Governance Watch

Corporate Governance has been called ‘the very essence of a business.’ It can hit the media headlines in multiple ways – but few of them are likely to be beneficial to the business in question. Because by the time it has made the headlines, the odds are that corporate governance has failed at some level.

In Governance Watch we regularly bring you some of those recent headlines around governance, in order to raise an early flag for their wider implications for each listed business.

Diversity

The Bank of England has just appointed Charlotte Hogg as Deputy Governor - its second most powerful executive. She retains her existing role as the central bank’s Chief Operating Officer (COO). This is a rare good story on diversity at the top of organisations that matter.

Ms Hogg is just 46 years old. She was hired from the banking group Santander by governor Mark Carney to shake up the organisation, which he said needed to be more transparent and better communicate its policies. Mr Carney made a speech about diversity and inclusion on the same day as the appointment, which is available here.

Women on Boards

But the rate at which women are being promoted to the boards of the UK’s largest companies has slowed for the first time, according to findings from executive search firm Egon Zehnder. It said last week that women made up 29% of hires to UK boards last year, down from 32.1% in 2014 and 31.6 % in 2012.
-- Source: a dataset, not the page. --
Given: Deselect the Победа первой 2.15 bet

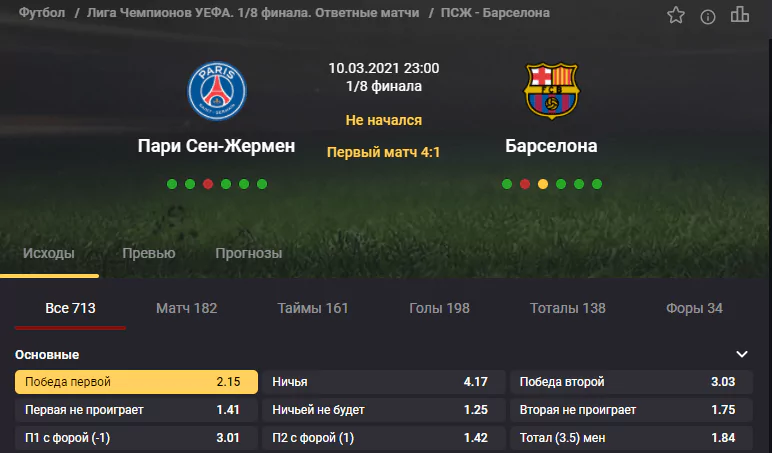Looking at the screenshot, I should [136, 382].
This means Britain lags behind western Europe where women were 35.4% of hires to boards, and France, where the figure was more than 57%.

Cybersecurity

Failure on issues of cybersecurity do make the headlines at the moment – but without consequences, it seems, for the individuals at the top: witness TalkTalk, and CEO Dido Harding. But for how long?
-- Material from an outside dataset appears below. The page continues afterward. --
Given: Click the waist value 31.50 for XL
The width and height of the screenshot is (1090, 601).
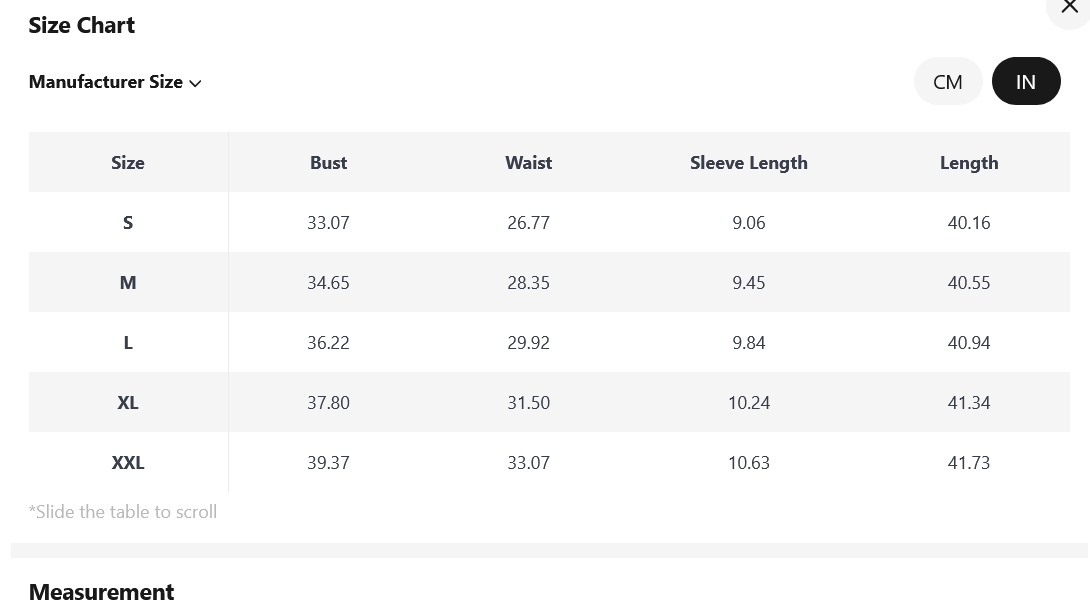Looking at the screenshot, I should coord(528,403).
New regulations coming from the EU will require companies to declare a data breach within 72 hours. But, according to The Register, Sports Direct – already embattled on many governance fronts -  left its 30,000-strong workforce in the dark over a data breach in the autumn when a hacker accessed internal systems containing staffers' personal information.

Ethics in business

As profits fall, L'Oréal confirmed it is considering selling The Body Shop brand. It said it was exploring all options but had not yet made any decision on the future of the Sussex-based ‘ethical’ retailer.

Is it a sign of the times?

L’Oréal reported that The Body Shop’s operating profit had dived 38% to €33.8m in the year to 31 December 2016. Sales sank nearly 5% to €920.8m. The pace of decline stepped up in the final and most important quarter of the year – sliding by 6.3% in total.